The finding that hBD-1 is variably expressed and that other β-defensins may be differentially induced led to the hypothesis that individuals may exhibit increased susceptibility to infection, with this increased susceptibility dependent upon on genetically determined expression of the DEFB genes encoding β-defensins. Candidiasis is the most common oral fungal infection in humans. Candida albicans and related species are opportunistic pathogens that produce infections ranging from non-life-threatening mucocutaneous disturbances to invasive diseases involving almost all organs. The frequency of serious mycological infections is increasing worldwide and is due to a “multiplicity of predisposing factors which facilitate the conversion of the commensal Candida to a parasitic existence” (30, 31). The increase in candidal infection is associated with and may be an indication of immune deficiency, as seen in the high proportion of cases of oral pharyngeal candidiasis among human immunodeficiency virus-positive patients and those with AIDS (11). The progression from colonization to mucosal candidal infection is dependent upon host defenses (4) and the ability of the Candida organism to circumvent the host surveillance mechanism. Oral candidiasis is the result of yeast overgrowth and penetration of the epithelial mucosal protective barrier and is evident in patients with various conditions that exhibit immunosuppression including diabetes. Diabetic patients have an increased susceptibility to Candida and other fungal infections (1, 37) and, specifically, increased rates of oral candidal infections (15, 21, 35, 42, 43). The etiology for this occurrence has only been hypothesized and has been related to metabolic changes, insulin levels, medications, neutrophil suppression, and behavioral variables.

Nevertheless, not all diabetic patients experience fungal infections or exhibit signs and symptoms associated with fungal infection (5). This phenomenon is also evident in the nondiabetic population, in which some individuals have a greater propensity for fungal infection than others. This variability in pathogenic response may be related to variations in host innate immune defenses such as histatins (36), lactoferrins and lysozyme (32), and defensins. The development of candidal infection is in part determined by the mechanical adhesion of the Candida cells to the epithelium and subsequent colonization. This adhesion abrogates the normal clearance mechanisms of the host. The β-defensins are expressed by epithelial cells and convey potent antimicrobial properties. The fungicidal activity of β-defensin is based upon direct contact and disruption of the fungal cell membrane. Therefore, alterations in peptide composition and expression and the resultant functions could be significant determinants in Candida-based pathogenesis. In this report we show an association of Candida carriage with a single-nucleotide polymorphism (SNP) in the DEFB1 gene encoding the constitutively expressed hBD-1 peptide.

MATERIALS AND METHODS

Subjects.

Forty-three subjects with type I insulin-dependent diabetes mellitus (IDDM) from the Diabetology Clinic, Harborview Medical Center, Seattle, Wash., were enrolled in the study. The inclusion and exclusion criteria for this study required the subjects to be at least 18 years old and not to have taken any antibiotic or antifungal medications for the last 10 weeks. Female subjects could not be pregnant at the time of the study. Subjects needed to produce 3 to 5 ml of unstimulated saliva in 15 min (i.e., the subjects could not be xerostomic). The subjects were all patients of record of the clinic, and all had a primary diagnosis of type I IDDM. The subjects were examined for oral Candida yeast infection, and a thorough head-and-neck examination was performed. Buccal cells were collected with a cytobrush swab, and 5 ml of unstimulated saliva was collected for determination of Candida carriage status and Candida species determination. In patients with dentures, the dentures were removed for saliva collection, but the surfaces of the dentures were not sampled. The subjects were questioned about prior fungal infections and a history of antibiotic and antifungal usage. Laboratory data, prescribed medications, and pertinent medical information were recorded.

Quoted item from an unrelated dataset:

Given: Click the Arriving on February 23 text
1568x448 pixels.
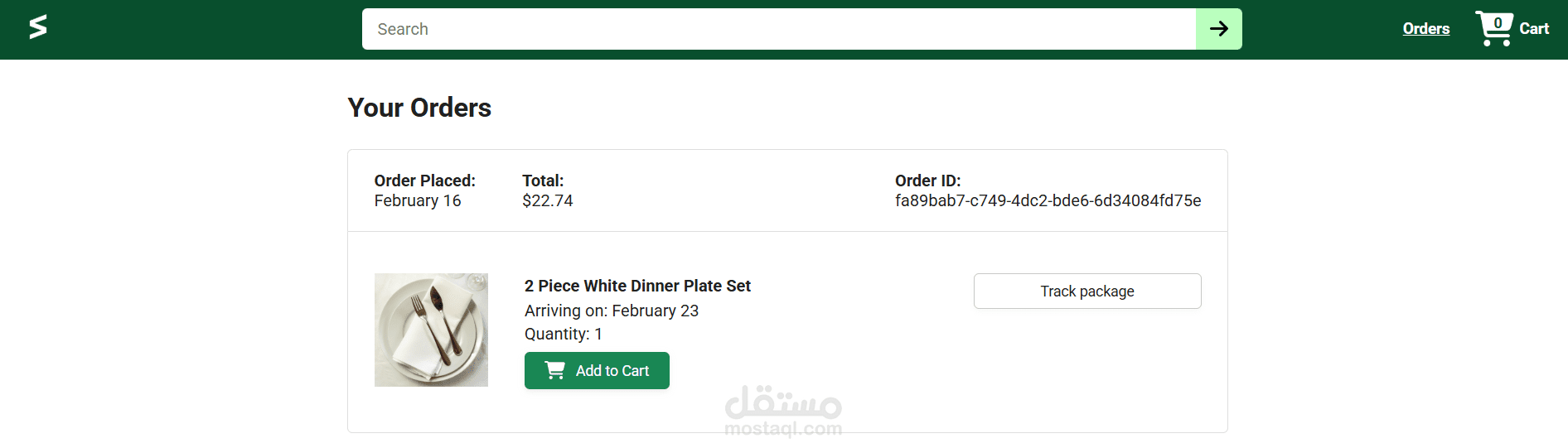Looking at the screenshot, I should click(x=611, y=311).
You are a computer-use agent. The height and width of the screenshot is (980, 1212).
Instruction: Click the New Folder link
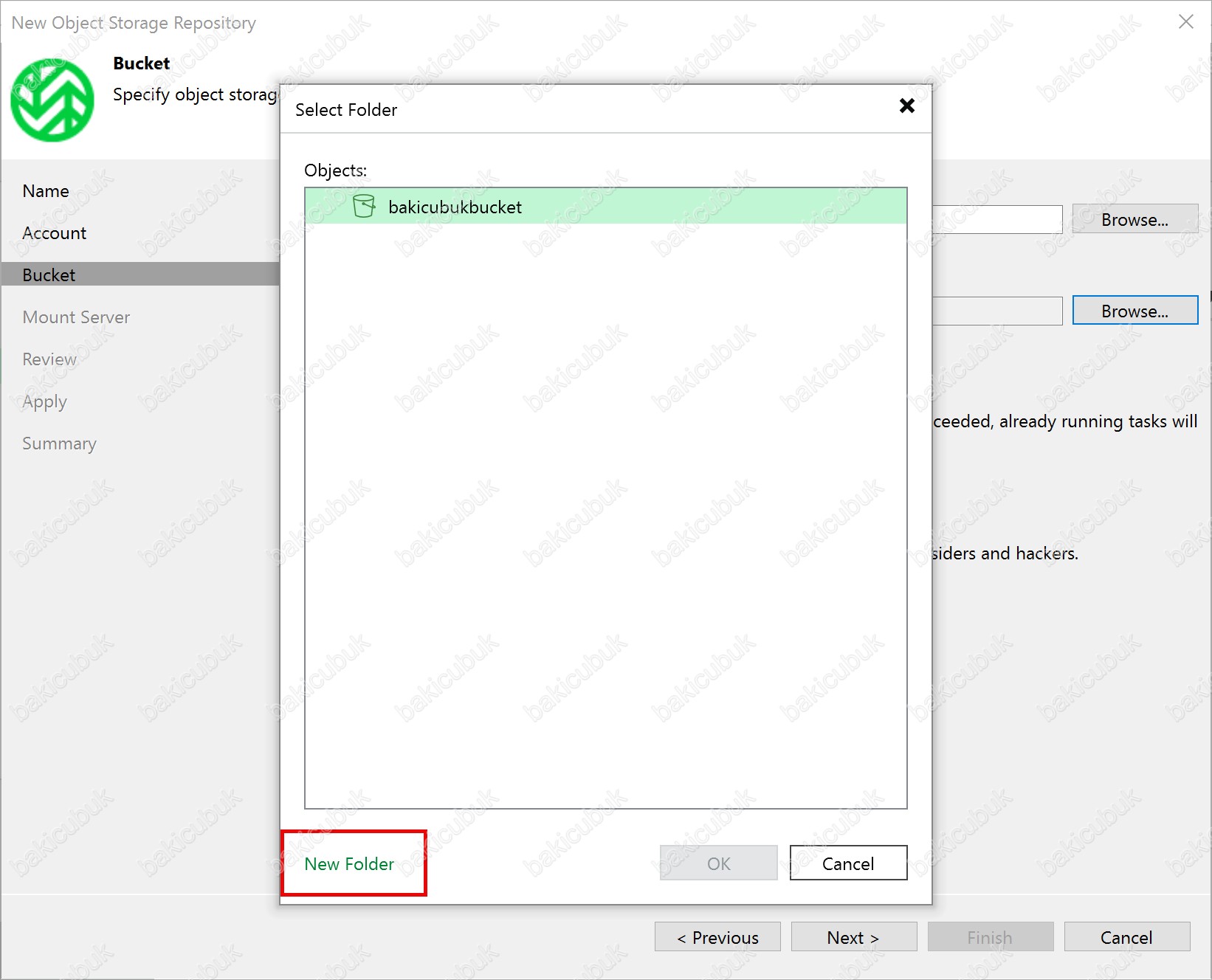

Fifty nondiabetic subjects were recruited from the Basic Assessment Clinic, Department of Oral Medicine, School of Dentistry, University of Washington, Seattle. All subjects were prospective University of Washington School of Dentistry patients and were scheduled to undergo an initial dental examination. All subjects enrolled in the study were nondiabetic, were at least 18 years of age, and had not been on antibiotics or antifungal medications for at least 10 weeks prior to sampling. Recruitment and testing for all subjects were in compliance with the Human Subjects Institutional Review Board of the University of Washington, Seattle.

Procedures. (i) Clinical examination.

An oral examination and a head-and-neck examination were performed and included determination of status of dentition or denture-bearing surfaces, determination of soft tissue morphology and detection of lesions or other occult signs of pathology, determination of the morphology and surface characteristics of the tongue, palpation of masticatory muscle, and examination of facial and cervical lymph nodes. External signs and lesions (angular chelitis) were also noted and recorded. A medical history, medication history, and present laboratory data were also recorded. The subjects were questioned about recent dental treatment and oral complaints. All emergent care was referred to the appropriate dental specialty. One observer (R.J.J.) collected the oral examination and history data; therefore, intraobserver error was not considered.

(ii) Candida carriage determination.

Candida carriage status was determined from unstimulated whole saliva. Subjects were requested to rinse twice with 25 ml of sterile water and expectorate. They were then instructed to allow saliva to collect and then expectorate into a sterile 50-ml tube until 3 to 5 ml of saliva was collected. Non-iodet Nonidet P-40 (0.5% [by volume]; Sigma Inc., St. Louis, Mo.) was added to each sample as an antiviral agent. All samples were stored on ice until they could be plated later the same day. A total of 200 μl of saliva was plated on CHROMagar medium and incubated at 30°C for 48 h. The numbers of CFU were calculated by automated analysis with the Stratagene Eagle Eye system, and the numbers of CFU per milliliter of saliva were determined. Designation of the high-level and low-level cutoff at 350 CFU/ml was empirically determined. Species of Candida were identified colorimetrically and morphologically (29). The CHROMagar medium has a specific color for each Candida species (C. albicans is green, C. tropicalis is blue or black, and C. glabrata is smooth pink). This unique feature allows the rapid, specific, and sensitive identification of species (29). Residual saliva was stored in glycerol at −70°C for further analysis.

(iii) Genomic DNA.

Genomic DNA was extracted from buccal cells collected by sampling with a cytobrush by using a DNA extraction kit (Epicentre, Madison, Wis.). The DNA was purified with the Qiagen QIA Quick kit (Qiagen Inc., Valencia, Calif.). The genomic DNA was stored at −70°C until sequencing or SNP analysis was performed.

(iv) SNP analysis.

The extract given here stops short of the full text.